In its 2024 Africa Tech VC report, Partech said African startups raised $3.2 billion in equity and debt funding, down 7 percent year-on-year. The firm also said Series A and B deal flow slowed, fundraising took longer, and extension rounds increased. At the same time, seed activity held up better, and seed ticket sizes grew. For early-stage founders, that points to a simple truth. Investors still back good companies, but they want more proof before they commit.
Nigeria still has momentum, but founders need stronger basics
Nigeria remains one of Africa’s busiest startup markets. Partech said the country led the continent in 2024 equity funding with $520 million and 103 equity deals. That shows investor interest remains strong. Yet strong deal numbers do not solve the early-stage gap across the country. Many founders still need help with customer discovery, team structure, product testing, and legal setup before they can even pitch serious capital.
African startups raised $3.42 billion in 2025, up 53 percent over 2024. That rebound shows capital still flows into the continent. Even so, the lesson for founders has not changed. Growth stories now carry more weight when they come with a working product, visible traction, and a clear path to scale. Programmes like iHatch fit that shift because they push founders to build first and sell the story later.

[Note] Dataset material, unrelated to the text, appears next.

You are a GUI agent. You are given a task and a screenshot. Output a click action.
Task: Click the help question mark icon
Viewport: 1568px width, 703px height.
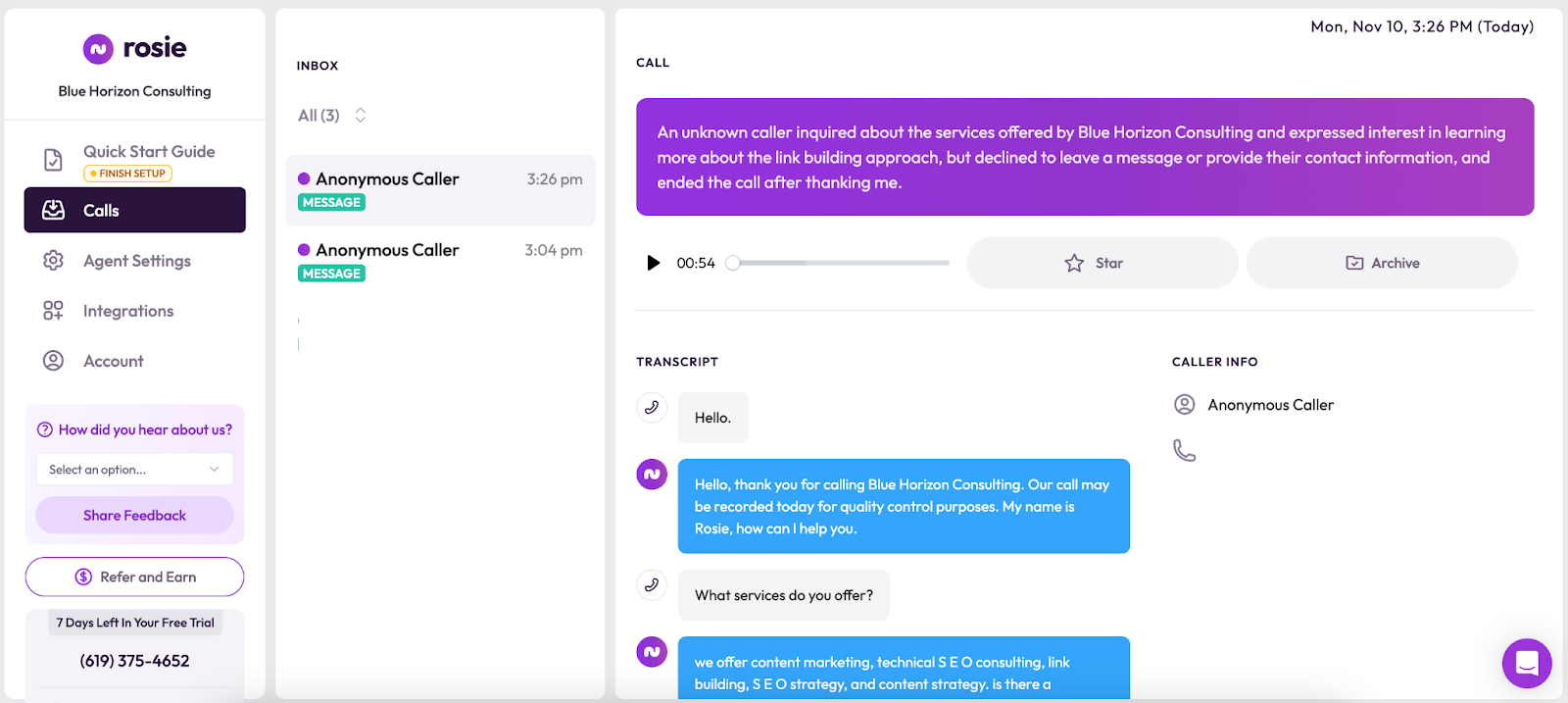tap(44, 429)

The local hub model gives iHatch an edge
Many incubation programmes focus only on the startup batch. iHatch takes a different route. It trains hubs, ranks them, monitors progress, and then uses those hubs to support founders at the state level. ONDI says this model creates stronger regional capacity, supports inclusion in underserved areas, and encourages long-term collaboration among startups, hubs, government, investors, and ecosystem partners. That matters because one strong local hub can keep helping founders long after one cohort ends.
Selected hub managers will recruit and guide startups in their states for at least one year. That gives the programme a longer support horizon than many founder competitions or pitch events. It also suggests that iHatch wants local continuity, not a one-off burst of publicity.
Founders need to show readiness, not just ambition
The eligibility rules for the startup call set a clear tone. Applicants must be at least 18 years old, based in Nigeria, and apply as a team of at least two people. Each team needs at least one full-time member with technical capacity. The startup must sit at the idea, prototype, or MVP stage, and the team must commit at least 10 hours a week during the four-month programme. Selected teams will also submit progress reports and work with assigned innovation hubs.
Those rules do two useful things. First, they screen out casual applicants. Second, they push teams to show they can execute. The evaluation criteria also reflect that mindset. iHatch says it will assess innovation, market potential, feasibility, team capability, and impact. That is a solid checklist for any founder, even outside this programme. A good early-stage startup needs more than a bold pitch. It needs a clear problem, a product plan, and a team that can keep shipping.
This call fits the market that founders face now
Money has not disappeared from African tech, but investors now reward discipline more than noise. Teams that build a useful MVP, validate demand, and stay close to the customer have a better shot at surviving and raising capital. iHatch leans into that reality. It offers structure, local support, and a path to investor readiness without pretending that funding alone solves startup problems.
For Nigeria’s startup scene, the biggest value in this programme may sit outside the batch itself. If iHatch helps local hubs work better and helps founders build with more discipline, it can improve the quality of startup support across the country. That would give more builders a fair shot, not just the ones already close to the loudest tech circles.